Une photographie ne fait pas revenir pas ce qui est aboli par le temps ou la distance. Elle produit un effet d'un autre genre : cela que je vois, cette chose unique, elle a bien été, c'est certain. Personne ne peut se souvenir de ce réel unique, irremplaçable, avec autant de précision, aucune anamnèse, aucune histoire ne peut le restituer, et pourtant le voici qui se présente à mon regard. Une Photographie ne se distingue pas de son Référent (les majuscules sont de Barthes). C'est son ordre fondateur. Elle y adhère, elle en atteste, elle y colle chimiquement, par l'effet de la lumière. Il n'y a pas à s'assurer de la vérité de l'image, il n'y a pas à la déclarer vraie. Le génie de la photographie, son noème, porte ce nom : "Ça-a-été". Chaque fois que je regarde une photo, je pense, avec une certaine mélancolie, à cet instant unique, qui reste immobile. C'est cette certitude qui distingue la Photographie des autres systèmes de représentation : elle a la capacité de reproduire à l'infini ce qui n'a eu lieu qu'une fois.

La photographie n'est pas de l'ordre du souvenir, mais de la certitude. Aucun écrit ne peut procurer une certitude de ce genre. Le langage est fictionnel par nature, il lui faut un énorme dispositif pour convaincre (la logique, le serment). Il n'est pas de son pouvoir de s'authentifier lui-même. Au contraire, la photographie est un certificat de présence qui ne ment jamais, qui n'invente pas, qui s'impose à nous par la force, pointe un intouchable, une rencontre unique, un particulier absolu. Rien ne manque dans cette image. Elle est pleine, elle remplit la vue. On ne peut rien y ajouter.

 

2. Punctum : un point d'altérité.

La réalité dont la photographie nous assure n'est que partielle. Ce n'est qu'un fragment, un point singulier du passé, un matériau contingent. Elle ne dit pas ce qui n'est plus, elle dit ce qui m'étonne, elle ne cesse de renouveler mon étonnement. Je me pose la question "Pourquoi est-ce que je vis, ici et maintenant, et non pas en ce lieu et ce temps qui a été photographié?" Aussi simpliste soit-elle, la question est d'ordre métaphysique. Toute photographie a à voir avec la Résurrection.

Roland Barthes s'appuie sur ce caractère fragmentaire de la photographie pour introduire une distinction essentielle.

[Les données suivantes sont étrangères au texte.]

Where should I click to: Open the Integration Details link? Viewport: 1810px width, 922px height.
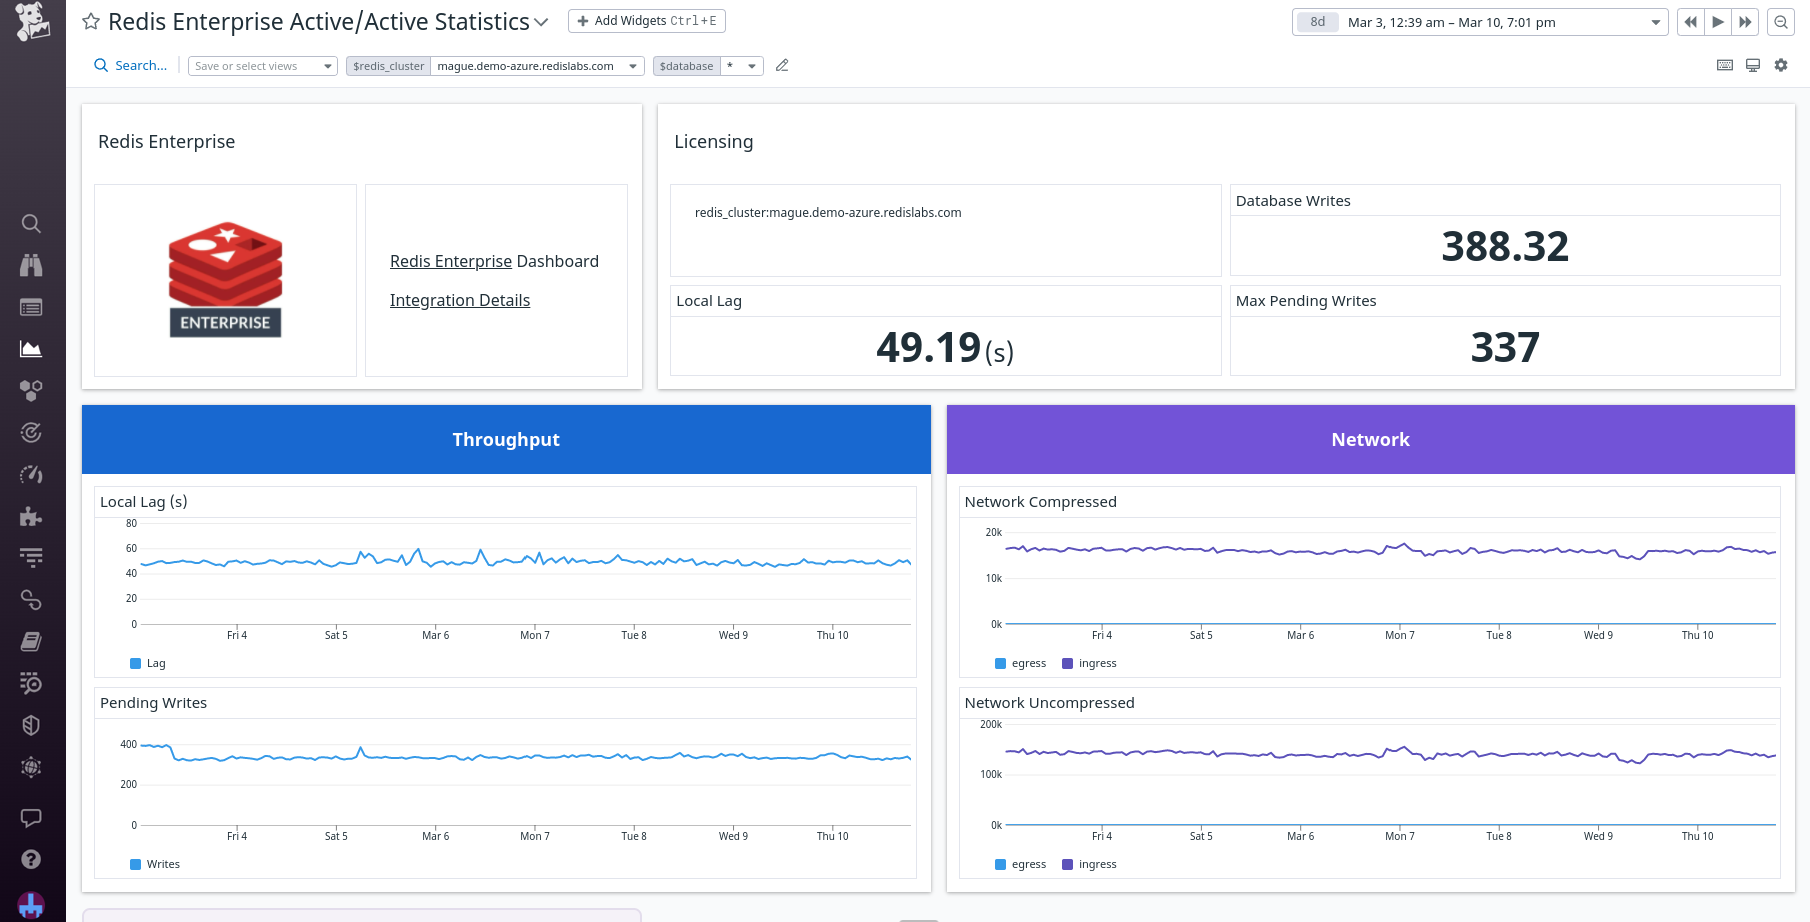click(459, 300)
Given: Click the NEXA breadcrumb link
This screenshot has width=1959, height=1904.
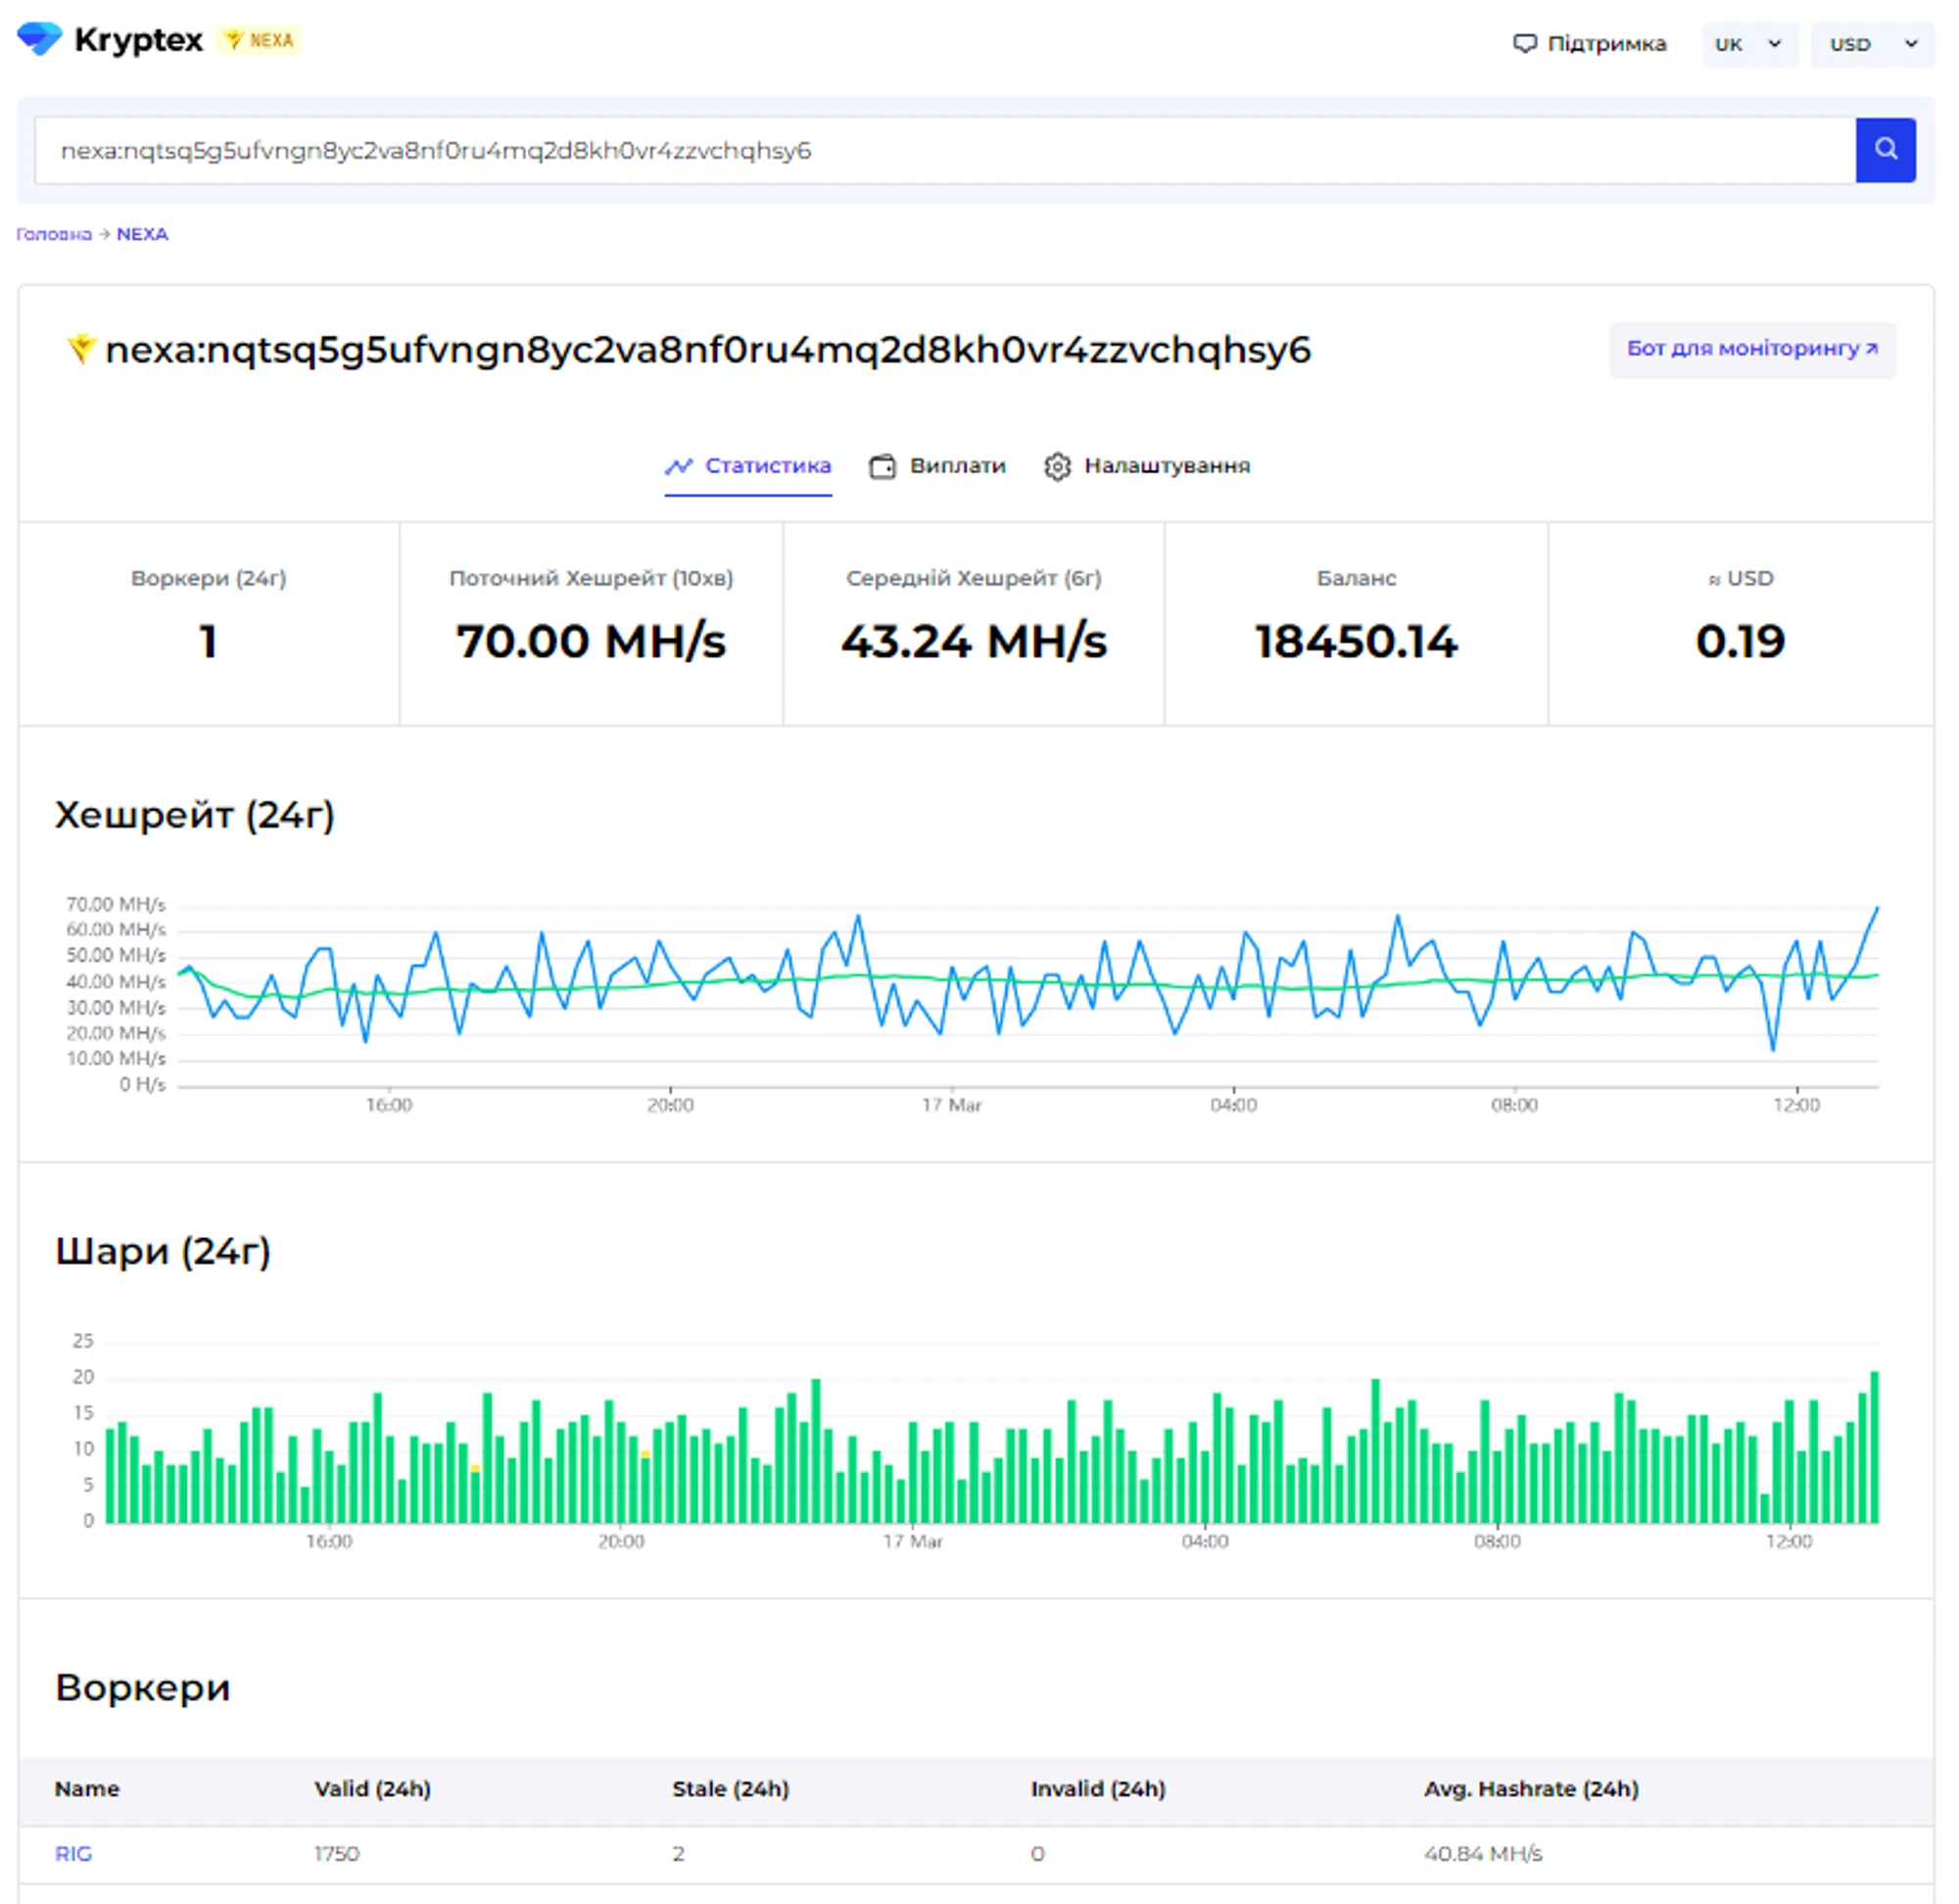Looking at the screenshot, I should coord(142,234).
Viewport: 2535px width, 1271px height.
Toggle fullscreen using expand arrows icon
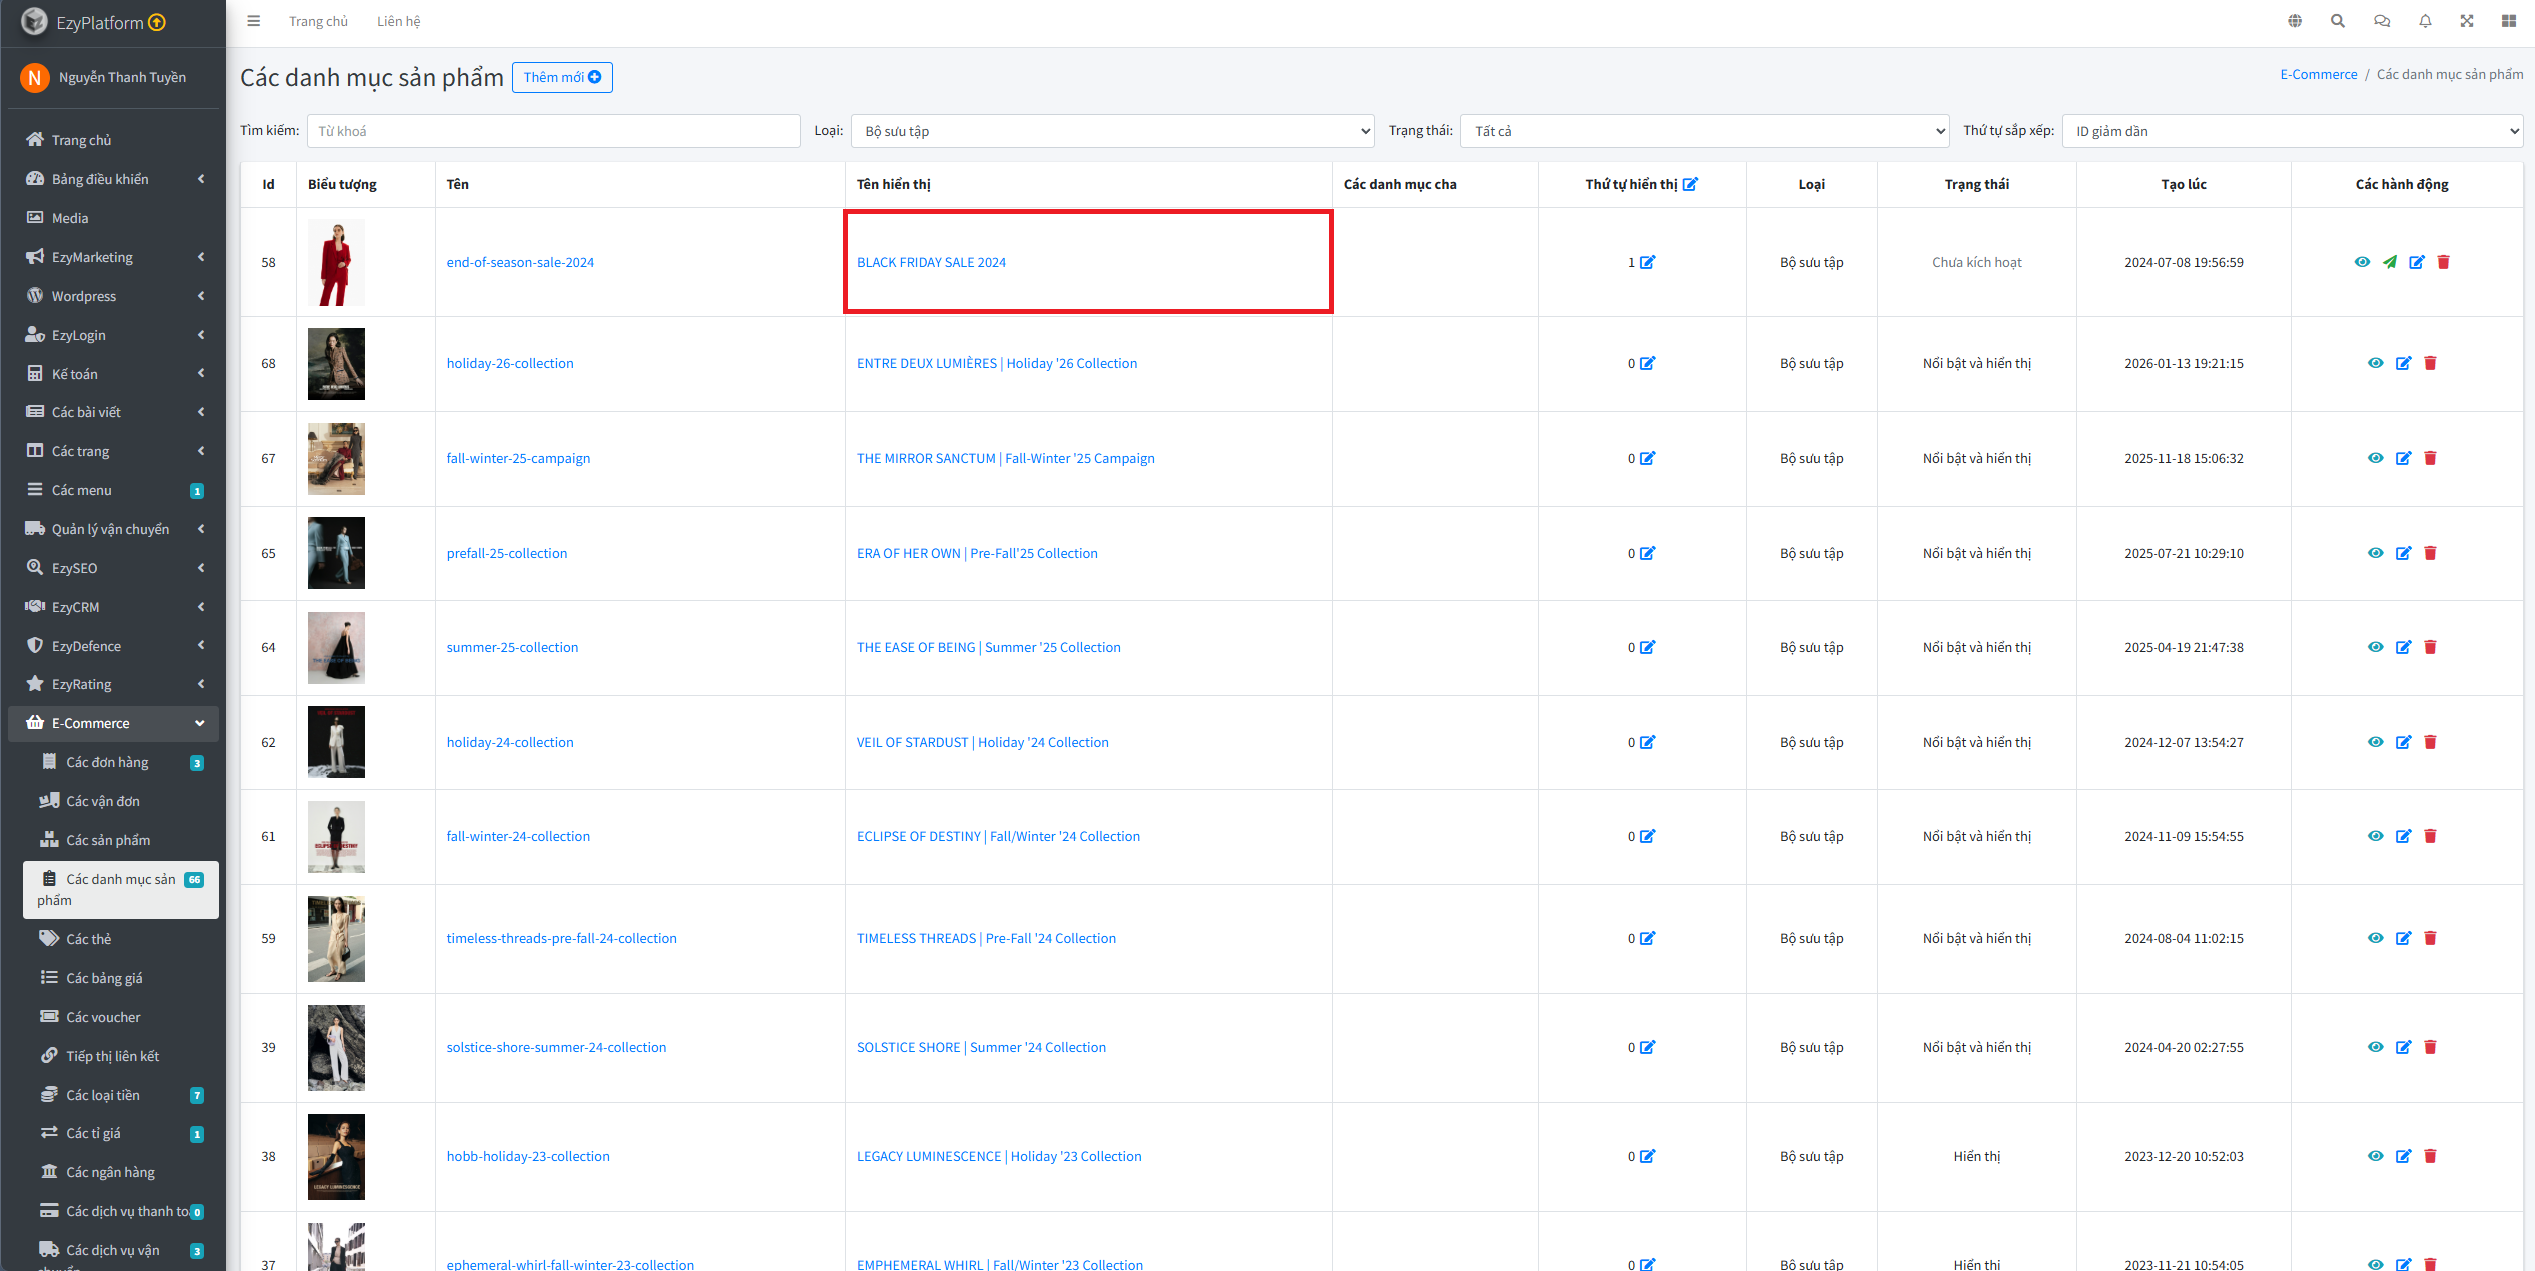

Certaines photographies touchent en moi un point enfoui, singulier, irréductible. On ne peut pas généraliser cet effet, on ne peut pas l'analyser par un savoir établi. C'est une expérience singulière. Une photo m'advient, m'arrive, me déchire. Elle produit en moi une agitation intérieure, une fête. Ce détail lance le désir au-delà de ce que l'image donne à voir. C'est un don, une grâce, un supplément inanalysable que je reçois en plein visage. La photo n'est plus quelconque, elle me touche à vif. Barthes donne un nom latin à ce phénomène : le punctum, qu'il l'oppose au studium, la culture usuelle.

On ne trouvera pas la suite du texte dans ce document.